Married couple to go to Mars

Married couple to go to Mars

WASHINGTON - The Associated Press
Married couple to go to Mars

This image shows the spacecraft envisioned by the private group, which wants to send a married couple on a mission to fly by the red planet. AP photo

It is a road trip that could test the best of marriages: Mars. A tycoon announced plans Feb. 27 to send a middle-aged couple on a privately built spaceship to slingshot around the Red Planet and come back home, hopefully with their bodies and marriage in one piece after 501 days of no-escape togetherness in a cramped capsule.

Under the audacious but bare-bones plan, the spacecraft would blast off less than five years from now and pass within 160 kilometers of the Martian surface. The cost was not disclosed, but outsiders put it at more than $1 billion.

The team of space veterans behind the project hasn’t quite figured out the technical details of the rocket they will use or the capsule the husband-and-wife astronauts will live in during the 16-month voyage. But they know it will be an adventure not for the weak of body or heart.

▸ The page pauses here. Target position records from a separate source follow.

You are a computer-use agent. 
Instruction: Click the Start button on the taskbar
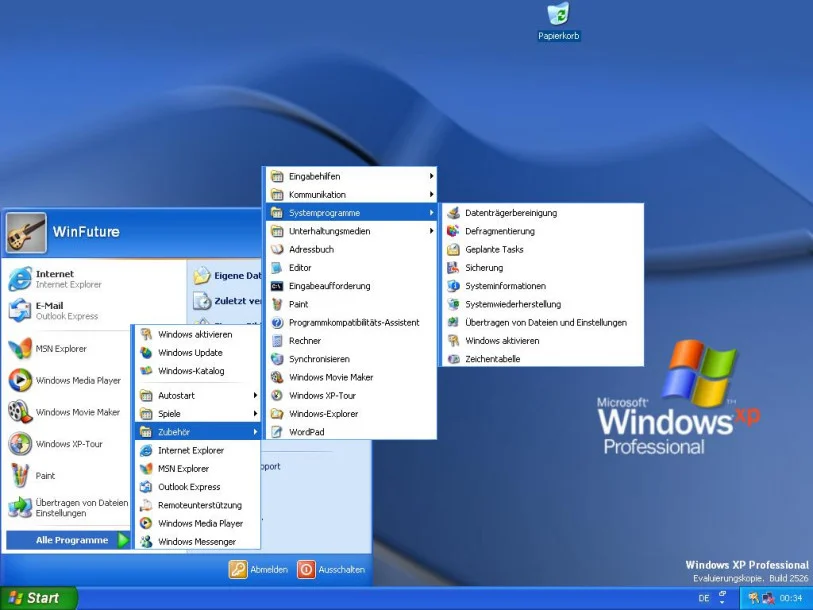coord(36,598)
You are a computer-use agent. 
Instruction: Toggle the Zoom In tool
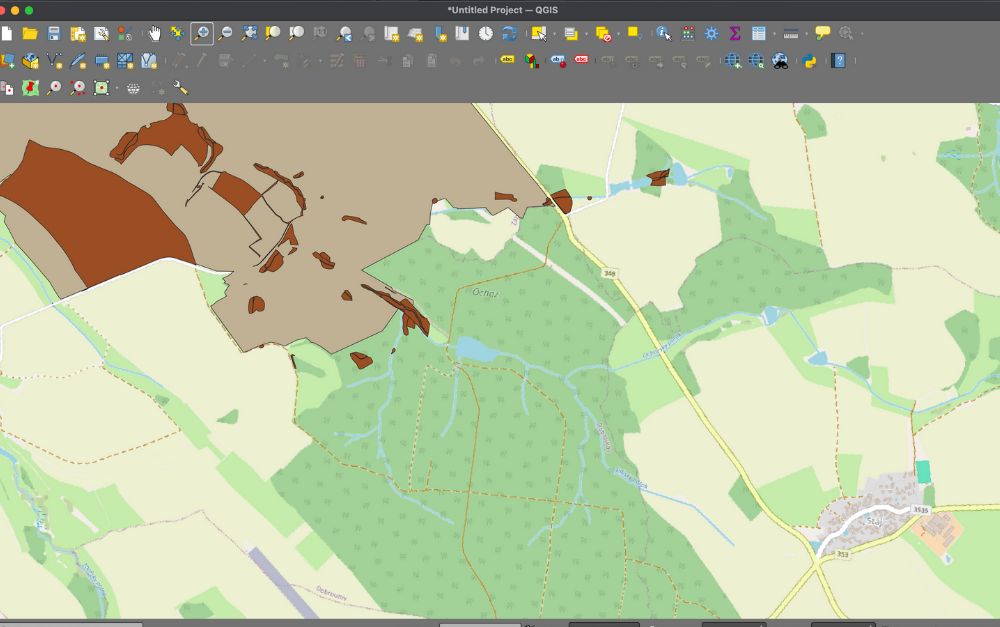tap(202, 34)
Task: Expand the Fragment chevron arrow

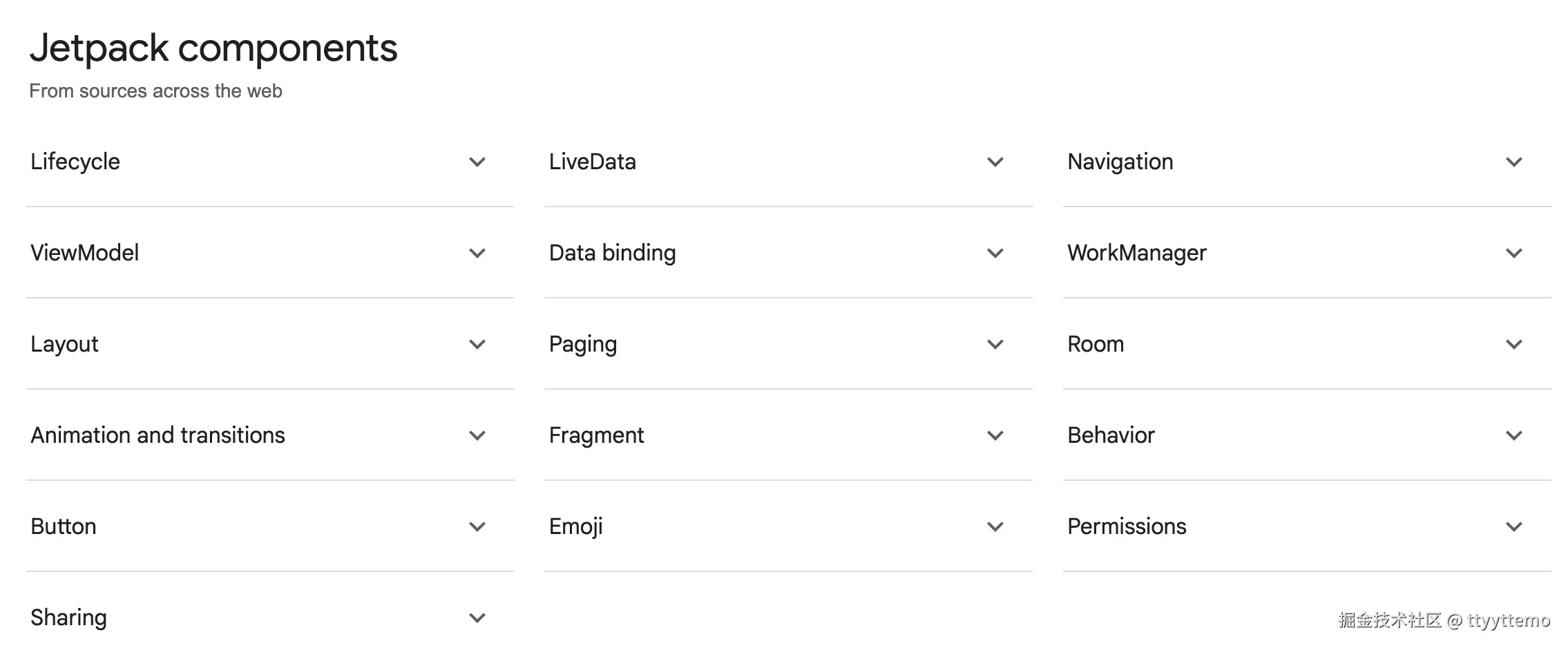Action: (995, 436)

“This is not going to be an easy mission,” chief technical officer and potential crew member Taber MacCallum said. “We called it the Lewis and Clark trip to Mars.”

The trying circumstances include: no showers, limits on toilet paper and clothing, drinking water made from the crew members’ recycled urine and sweat, and almost no privacy. But the flight also comes with never-before-seen views of Mars. And there’s ample time for zero-gravity sex in space, something NASA doesn’t like to talk about.

As for why a man and a woman will be selected, “this is very symbolic and we really need it to represent humanity,” MacCallum said.

Emotional support needed

He said if it is a man and a woman on such a long, close-quarters voyage, it makes sense for them to be married so that they can give each other the emotional support they will probably need when they look out the window and see Earth get smaller and more distant: “If that’s not scary, I don’t know what is.”

The private, nonprofit project, called Inspiration Mars, will get initial money from multimillionaire investment consultant Dennis Tito, the first space tourist.